Still, the mood at O’Rourke’s seemed carefree and easy, even early in the night. All were in good spirits, and supporters were confident of Riley’s impending victory.

“I wanted to have a real strong showing today because my team’s been working hard and they want a reward, and the reward is a nice high percentage for Riley,” said Riley on Tuesday.

On the Democratic side, Langevin had no problem pulling in a high percentage of votes against perennial candidate John Matson.

Langevin pulled 74 percent of the 29,402 votes cast in the Democratic Congressional District 2 primary, leaving Matson with 26 percent, roughly 7,600 votes. Matson said in an earlier interview with the Beacon that this would be his fifth and final run for Congress.

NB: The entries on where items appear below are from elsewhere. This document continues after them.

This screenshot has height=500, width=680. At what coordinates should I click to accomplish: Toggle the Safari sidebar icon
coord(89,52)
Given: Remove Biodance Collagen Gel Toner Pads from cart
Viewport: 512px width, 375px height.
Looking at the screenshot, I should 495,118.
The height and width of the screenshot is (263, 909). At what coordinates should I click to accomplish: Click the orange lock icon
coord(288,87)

Because Congress is still in session, Langevin was away in Washington, D.C. on Tuesday, and issued an emailed statement that night in lieu of a victory speech.
“I’m grateful to have received the Democratic nomination and want to especially thank all of the volunteers and supporters who once again have been the foundation of my campaign,” he said. 

Langevin went on to say that he would continue to keep the emphasis on job creation, the economy and strengthening the middle class.

“This is in contrast to the current Republican ideology that places tax cuts for the wealthiest few and special interests like big oil,” he said. “I’m fighting for tax cuts for small businesses that create jobs here, efforts to train workers with the skills that match expanding industries, and projects that put people back to work rebuilding our infrastructure.”

With the primaries behind them, the candidates are both now looking toward the general election, where they’ll enter into a three-way race with independent Abel Collins.

“I look forward to continuing to make the case for these priorities in my work in Congress and in this fall’s campaign,” said Langevin.

Even before the official results were in on Tuesday night, Riley had his eyes on the prize: a win in November.

“The real goal, we’re not even there yet,” he said, “The goal is to win this election and to get me into Congress and help fix things for Rhode Island, and turn Rhode Island into a winning attitude rather than a losing attitude.”